Board of Health incumbent Susan Hanly spoke with WestfordCAT, outlining her background, experience and aspirations if reelected to the committee.
Experience and Education
She received her bachelor’s degree at Boston College and her Master’s in Science and Nursing at Sacred Heart University. She is currently the school nurse at Stony Brook Middle School, but said she has announced her retirement from her position, effective in June.
Past/Present Municipal Experience
She has spent 13 years on the Board of Health. She also serves on the Town and School Safety Task Force.
Volunteer participation, community involvement
She is the former president of Westford Youth Basketball and is involved with St. Catherine’s of Alexandria church. She is also starting a group, 100 Women Who Care Westford, which plans to meet later this year.
What should voters know about you?
“I love this community, I’ve lived here a long time. I’ve had the opportunity to be involved with youth programming, I am no longer going to be a school nurse as of June. I feel like I have more time to give back to the community than I did in the past,” she told WestfordCAT.

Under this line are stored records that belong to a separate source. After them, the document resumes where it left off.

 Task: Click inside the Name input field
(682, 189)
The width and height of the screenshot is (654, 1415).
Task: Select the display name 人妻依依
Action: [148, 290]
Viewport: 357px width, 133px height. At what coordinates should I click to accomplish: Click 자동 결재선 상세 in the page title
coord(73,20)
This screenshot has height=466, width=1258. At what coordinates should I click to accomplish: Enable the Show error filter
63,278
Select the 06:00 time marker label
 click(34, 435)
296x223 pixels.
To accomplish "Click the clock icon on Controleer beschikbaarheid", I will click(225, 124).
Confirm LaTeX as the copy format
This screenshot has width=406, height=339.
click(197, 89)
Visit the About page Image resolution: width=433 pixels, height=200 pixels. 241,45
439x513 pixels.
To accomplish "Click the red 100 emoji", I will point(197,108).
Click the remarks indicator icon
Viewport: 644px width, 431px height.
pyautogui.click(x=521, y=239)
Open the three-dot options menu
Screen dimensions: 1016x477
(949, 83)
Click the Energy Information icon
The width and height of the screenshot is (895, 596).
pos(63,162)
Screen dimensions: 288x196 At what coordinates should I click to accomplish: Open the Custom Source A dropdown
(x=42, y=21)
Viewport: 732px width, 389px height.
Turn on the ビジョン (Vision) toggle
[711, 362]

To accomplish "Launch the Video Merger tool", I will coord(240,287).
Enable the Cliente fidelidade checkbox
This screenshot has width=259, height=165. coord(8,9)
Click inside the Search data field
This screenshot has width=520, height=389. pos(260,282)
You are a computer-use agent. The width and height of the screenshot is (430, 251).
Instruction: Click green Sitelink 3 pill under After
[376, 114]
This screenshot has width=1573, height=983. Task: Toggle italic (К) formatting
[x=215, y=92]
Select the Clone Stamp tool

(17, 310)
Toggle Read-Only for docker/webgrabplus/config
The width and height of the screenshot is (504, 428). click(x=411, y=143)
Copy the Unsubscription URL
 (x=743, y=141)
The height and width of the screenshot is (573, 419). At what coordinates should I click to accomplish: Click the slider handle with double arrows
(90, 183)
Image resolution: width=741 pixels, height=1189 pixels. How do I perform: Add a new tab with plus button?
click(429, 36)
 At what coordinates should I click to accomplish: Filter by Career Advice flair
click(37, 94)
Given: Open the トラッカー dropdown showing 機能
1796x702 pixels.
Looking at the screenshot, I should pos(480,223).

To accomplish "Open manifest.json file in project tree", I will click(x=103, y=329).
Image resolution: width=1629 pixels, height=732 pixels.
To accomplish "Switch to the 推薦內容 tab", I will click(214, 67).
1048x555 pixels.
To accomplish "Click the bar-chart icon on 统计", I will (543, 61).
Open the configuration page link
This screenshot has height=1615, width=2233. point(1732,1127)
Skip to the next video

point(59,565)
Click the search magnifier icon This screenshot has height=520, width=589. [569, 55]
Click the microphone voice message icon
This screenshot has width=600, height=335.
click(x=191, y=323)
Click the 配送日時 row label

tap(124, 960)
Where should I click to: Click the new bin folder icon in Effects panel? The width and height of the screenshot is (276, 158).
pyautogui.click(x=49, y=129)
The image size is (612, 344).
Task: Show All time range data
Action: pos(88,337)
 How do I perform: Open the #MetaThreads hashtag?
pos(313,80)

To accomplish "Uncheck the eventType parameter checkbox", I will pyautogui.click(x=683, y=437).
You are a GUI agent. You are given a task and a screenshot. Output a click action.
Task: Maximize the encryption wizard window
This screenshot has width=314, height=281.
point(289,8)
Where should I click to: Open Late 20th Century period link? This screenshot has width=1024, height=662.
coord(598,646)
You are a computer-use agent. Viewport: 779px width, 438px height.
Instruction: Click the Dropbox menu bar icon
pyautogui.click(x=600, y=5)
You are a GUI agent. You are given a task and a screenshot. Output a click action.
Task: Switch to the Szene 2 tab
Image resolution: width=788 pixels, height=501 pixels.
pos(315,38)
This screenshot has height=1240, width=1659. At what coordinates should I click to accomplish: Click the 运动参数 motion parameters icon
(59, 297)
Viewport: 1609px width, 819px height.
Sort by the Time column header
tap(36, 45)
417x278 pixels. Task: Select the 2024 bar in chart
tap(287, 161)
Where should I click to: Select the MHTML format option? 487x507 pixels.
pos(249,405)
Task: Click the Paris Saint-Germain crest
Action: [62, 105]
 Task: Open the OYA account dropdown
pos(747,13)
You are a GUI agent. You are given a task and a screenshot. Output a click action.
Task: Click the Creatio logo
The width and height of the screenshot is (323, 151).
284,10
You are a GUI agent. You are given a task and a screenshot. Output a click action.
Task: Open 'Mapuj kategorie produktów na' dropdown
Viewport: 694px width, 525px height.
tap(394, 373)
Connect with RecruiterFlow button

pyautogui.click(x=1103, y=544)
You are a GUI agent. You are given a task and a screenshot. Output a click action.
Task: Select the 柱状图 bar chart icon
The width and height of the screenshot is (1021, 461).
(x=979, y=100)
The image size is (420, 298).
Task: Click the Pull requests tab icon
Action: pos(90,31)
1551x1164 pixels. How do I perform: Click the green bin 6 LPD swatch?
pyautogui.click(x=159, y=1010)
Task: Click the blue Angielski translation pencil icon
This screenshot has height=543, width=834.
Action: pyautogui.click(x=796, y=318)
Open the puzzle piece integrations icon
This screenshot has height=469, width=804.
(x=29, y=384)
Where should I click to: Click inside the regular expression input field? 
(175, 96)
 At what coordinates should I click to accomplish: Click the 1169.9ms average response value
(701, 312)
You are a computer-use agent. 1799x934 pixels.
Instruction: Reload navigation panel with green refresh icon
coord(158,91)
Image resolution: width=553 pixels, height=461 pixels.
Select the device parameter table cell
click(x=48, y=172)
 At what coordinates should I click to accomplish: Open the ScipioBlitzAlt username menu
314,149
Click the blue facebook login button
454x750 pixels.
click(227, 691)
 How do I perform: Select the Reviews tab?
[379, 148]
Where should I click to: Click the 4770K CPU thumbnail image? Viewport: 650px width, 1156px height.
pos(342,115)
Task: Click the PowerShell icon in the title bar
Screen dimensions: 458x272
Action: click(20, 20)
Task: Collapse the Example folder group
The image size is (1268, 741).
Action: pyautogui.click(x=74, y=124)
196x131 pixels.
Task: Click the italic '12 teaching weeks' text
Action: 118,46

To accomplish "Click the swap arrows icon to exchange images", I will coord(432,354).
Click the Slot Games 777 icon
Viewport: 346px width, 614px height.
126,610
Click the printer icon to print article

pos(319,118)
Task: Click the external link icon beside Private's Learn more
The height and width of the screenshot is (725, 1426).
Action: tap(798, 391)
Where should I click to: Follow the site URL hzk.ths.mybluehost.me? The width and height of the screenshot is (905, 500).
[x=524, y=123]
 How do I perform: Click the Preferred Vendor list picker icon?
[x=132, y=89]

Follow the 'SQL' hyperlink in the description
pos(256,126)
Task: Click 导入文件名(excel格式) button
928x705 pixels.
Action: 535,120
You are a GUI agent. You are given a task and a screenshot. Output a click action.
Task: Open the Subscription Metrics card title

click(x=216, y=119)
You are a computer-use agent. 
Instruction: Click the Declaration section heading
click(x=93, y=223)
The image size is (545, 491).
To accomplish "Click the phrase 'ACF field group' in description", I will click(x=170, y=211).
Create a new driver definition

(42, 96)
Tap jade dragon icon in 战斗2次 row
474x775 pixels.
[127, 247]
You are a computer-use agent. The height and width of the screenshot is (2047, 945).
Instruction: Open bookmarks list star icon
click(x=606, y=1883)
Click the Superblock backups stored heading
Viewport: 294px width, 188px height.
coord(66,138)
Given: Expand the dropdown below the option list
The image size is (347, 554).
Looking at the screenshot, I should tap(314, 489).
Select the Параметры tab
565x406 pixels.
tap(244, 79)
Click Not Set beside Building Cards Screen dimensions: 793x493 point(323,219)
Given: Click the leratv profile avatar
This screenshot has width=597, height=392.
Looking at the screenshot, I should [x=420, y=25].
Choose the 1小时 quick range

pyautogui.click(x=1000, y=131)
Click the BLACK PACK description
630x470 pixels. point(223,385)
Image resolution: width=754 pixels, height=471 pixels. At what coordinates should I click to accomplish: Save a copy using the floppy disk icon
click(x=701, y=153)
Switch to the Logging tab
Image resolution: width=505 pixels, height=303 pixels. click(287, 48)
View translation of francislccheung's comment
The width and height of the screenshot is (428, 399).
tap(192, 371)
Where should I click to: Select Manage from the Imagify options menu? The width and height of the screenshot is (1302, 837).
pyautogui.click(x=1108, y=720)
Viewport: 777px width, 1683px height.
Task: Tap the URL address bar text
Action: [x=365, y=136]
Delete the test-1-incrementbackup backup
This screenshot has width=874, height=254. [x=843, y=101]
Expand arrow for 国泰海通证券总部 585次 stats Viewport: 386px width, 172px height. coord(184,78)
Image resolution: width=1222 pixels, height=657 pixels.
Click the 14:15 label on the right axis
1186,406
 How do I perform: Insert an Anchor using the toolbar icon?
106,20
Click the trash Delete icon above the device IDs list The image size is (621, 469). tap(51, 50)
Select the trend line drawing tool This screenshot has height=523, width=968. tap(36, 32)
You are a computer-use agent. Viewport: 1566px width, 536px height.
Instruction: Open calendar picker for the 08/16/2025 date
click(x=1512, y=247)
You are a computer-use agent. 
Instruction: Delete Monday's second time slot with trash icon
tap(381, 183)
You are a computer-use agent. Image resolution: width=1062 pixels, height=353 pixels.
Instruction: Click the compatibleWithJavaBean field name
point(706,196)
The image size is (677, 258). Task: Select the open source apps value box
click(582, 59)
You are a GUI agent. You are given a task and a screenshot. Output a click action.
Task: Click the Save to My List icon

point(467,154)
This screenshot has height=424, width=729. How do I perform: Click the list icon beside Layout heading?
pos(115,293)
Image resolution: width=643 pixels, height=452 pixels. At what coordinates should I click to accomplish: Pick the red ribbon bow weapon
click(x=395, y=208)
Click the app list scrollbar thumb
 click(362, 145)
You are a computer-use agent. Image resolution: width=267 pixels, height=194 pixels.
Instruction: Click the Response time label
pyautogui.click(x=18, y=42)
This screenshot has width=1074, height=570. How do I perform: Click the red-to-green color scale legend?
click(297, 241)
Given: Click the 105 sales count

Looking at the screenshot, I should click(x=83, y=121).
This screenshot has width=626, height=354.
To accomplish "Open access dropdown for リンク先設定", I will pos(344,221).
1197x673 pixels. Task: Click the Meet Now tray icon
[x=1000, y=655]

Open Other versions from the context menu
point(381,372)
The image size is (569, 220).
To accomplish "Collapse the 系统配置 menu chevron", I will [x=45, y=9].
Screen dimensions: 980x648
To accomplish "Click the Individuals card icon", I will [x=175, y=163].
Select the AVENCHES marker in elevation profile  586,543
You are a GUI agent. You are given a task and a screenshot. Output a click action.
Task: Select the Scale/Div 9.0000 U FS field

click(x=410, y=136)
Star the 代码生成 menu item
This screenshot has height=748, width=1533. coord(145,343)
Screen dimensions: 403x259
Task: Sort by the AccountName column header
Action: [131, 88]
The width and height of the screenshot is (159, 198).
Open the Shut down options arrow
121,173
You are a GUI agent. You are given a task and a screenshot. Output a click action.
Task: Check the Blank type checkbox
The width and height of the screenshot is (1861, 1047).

Hanly described her involvement with the National Alliance on Mental Illness, where she has presented across the state advocating for mental health awareness.
Hanly also noted that she is married with four children in Westford. “Family and faith are paramount to my life,” she said.
Why do you believe voters should choose you?
“We’re finally putting people in place that can be in service of mental health,” she said. “I just feel like the time is right to do more with the mental health needs of our children.”
“The harder decision was to say I still have more to give. The last few years have been all about COVID, so a lot of other things have been put on the back burner,” she said. “I still want to give back. Leaving school nursing doesn’t mean I’m leaving town.”
If elected, what impact do you hope to make?
“Let’s normalize mental health and the struggles,” she said.
“I’ve had this vision of introducing DBT (Dialectical Behavioral Therapy) in 6th grade, have them take it as part of their health curriculum,” she said. “If children are not in the place mentally to access the curriculum, it doesn’t matter how much time you have on learning. [We also need] more education for teachers and parents.”
She stressed her commitment to mindfulness and mental health for the town’s residents.